Pattern: The Overthinking Trap
This chapter reveals the pattern of intellectual overcomplication—how we can think ourselves out of the answers that were right in front of us all along. Levin's breakthrough isn't discovering something new; it's remembering something simple: do good because it's right, not because it pays off. The mechanism works like this: when life feels meaningless, our educated minds kick into overdrive, searching for complex explanations and cosmic purposes. We read philosophy, analyze everything, debate meaning—while the answer sits in plain sight. Meanwhile, people with less formal education often navigate life with clearer moral instincts because they haven't been trained to overthink basic human decency. The more we intellectualize goodness, the further we drift from actually practicing it. This pattern dominates modern life. The nurse who agonizes over career meaning while her patients need basic kindness. The manager who attends leadership seminars but won't simply treat employees fairly. Parents reading parenting books instead of just listening to their kids. Social media activists debating justice online while ignoring the neighbor who needs help with groceries. We complicate what should be simple: treat people well, do your work honestly, help when you can. When you catch yourself overthinking life's purpose, return to basics. Ask: 'What's the decent thing to do right now?' Not the strategic thing, not the optimal thing—the decent thing. Your meaning isn't hiding in some grand plan; it's in how you handle today's small choices. Be kind to the difficult customer. Help the struggling coworker. Listen to your teenager without fixing everything. These aren't consolation prizes while you search for 'real' purpose—they ARE the purpose. When you can name the pattern, predict where it leads, and navigate it successfully—that's amplified intelligence. Sometimes the most profound wisdom is embarrassingly simple.
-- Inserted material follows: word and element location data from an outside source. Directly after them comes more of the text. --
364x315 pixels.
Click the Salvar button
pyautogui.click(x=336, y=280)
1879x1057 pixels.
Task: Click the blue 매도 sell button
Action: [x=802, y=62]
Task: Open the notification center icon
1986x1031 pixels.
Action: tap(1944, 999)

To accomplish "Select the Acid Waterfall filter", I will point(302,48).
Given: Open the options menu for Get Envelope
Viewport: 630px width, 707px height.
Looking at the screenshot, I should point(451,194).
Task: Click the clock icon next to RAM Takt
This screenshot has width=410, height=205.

The tendency to intellectually complicate what should be simple moral choices, missing obvious answers while searching for complex meanings.

Why This Matters

Connect literature to life

Skill: Distinguishing Simple from Complex Problems

This chapter teaches how to recognize when we're intellectually overcomplicating decisions that have straightforward moral answers.

Practice This Today

This week, notice when you're analyzing a decision to death—ask yourself if your gut already knows the decent thing to do.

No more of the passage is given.